Орбан съела безе, похвалила и тут же взяла еще одно печенье, совершенно осчастливив привратницу Хегедюш.
Остатки печенья — шесть штук — она поставила на тумбочку у кушетки. Снова легла, но потом приподнялась на локте и съела все шесть штук безе.
После этого она откинулась на спину, закрыла глаза, скрестила на груди руки и минуту спустя погрузилась в глубокий, освежающий сон.
16
Последнее «прости»
(Полусон)
В молодости она была слегка горбоносой (что, впрочем, не лишало ее женственности). К старости лицо ее вытянулось, нос заострился, что, вместе взятое, придавало ее облику выражение строгости. Смерть же смягчила это строгое выражение, лиловатые, склеротические жилки, испещрившие кожу, исчезли, вернув ей девическую свежесть. Правда, дряблые желтоватые мешки под глазами так и остались, зато все морщины разгладились, черты сделались спокойны, подобно тому как под воздействием прекрасной музыки вдохновенно преображается даже самое безобразное лицо.

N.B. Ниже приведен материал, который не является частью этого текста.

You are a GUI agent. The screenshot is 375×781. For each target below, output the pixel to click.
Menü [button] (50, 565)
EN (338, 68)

Сейчас ей действительно больше шестидесяти двух было не дать. Этот факт констатировала привратница Хегедюш. «А лоб какой гладкий, будто мраморный», — сказала молочница Миш-тот. Вы спросите, как она там очутилась? Ах, да не все ли равно! Знакомых собралось столько, что в комнате яблоку негде было упасть. Все плакали, причитали и единодушно сошлись на том, что Орбан необычайно помолодела.

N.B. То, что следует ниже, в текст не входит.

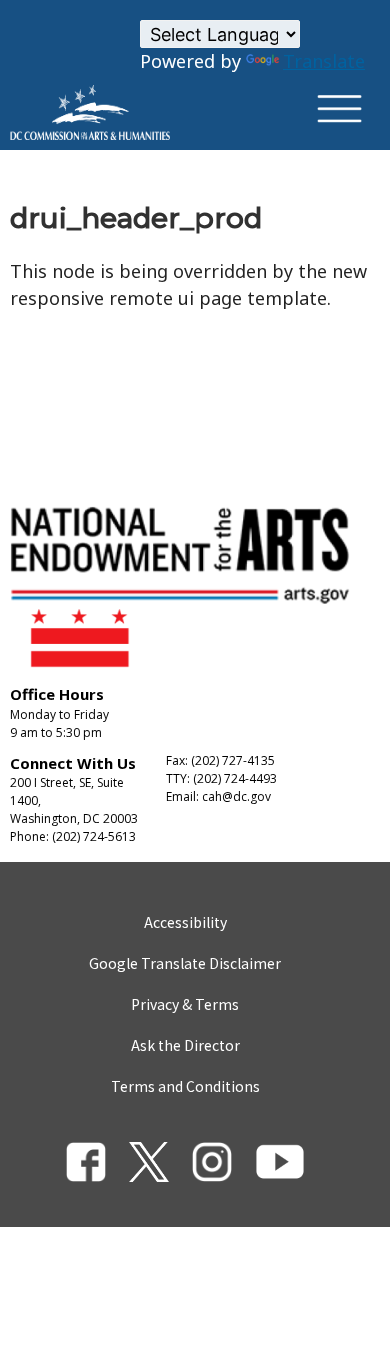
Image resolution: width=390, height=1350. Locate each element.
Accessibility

В последний путь ее провожала такая уйма народу, что на кладбище было черным-черно от множества фигур в трауре.
Похоронную процессию возглавляла Гиза, и этот факт тоже довольно трудно объяснить. Самоубийство Орбан настолько потрясло окружающих, что никому не пришло в голову телеграммой известить сестру. Однако Гиза безо всякого извещения, повинуясь неизъяснимому внутреннему побуждению, прибыла на родину именно в день смерти своей сестры.
С аэродрома ее на «скорой помощи» доставили на квартиру Орбан, откуда в день похорон опять же в карете «скорой помощи», вместившей инвалидное кресло-коляску, отвезли на кладбище.
Орбан похоронили рядом с мужем.
Когда гроб опустили в могилу, Виктор Чермлени, всемирно прославленный оперный певец, склонясь над могилой, возопил:
— Эржи, не покидай меня! Эржи, вернись!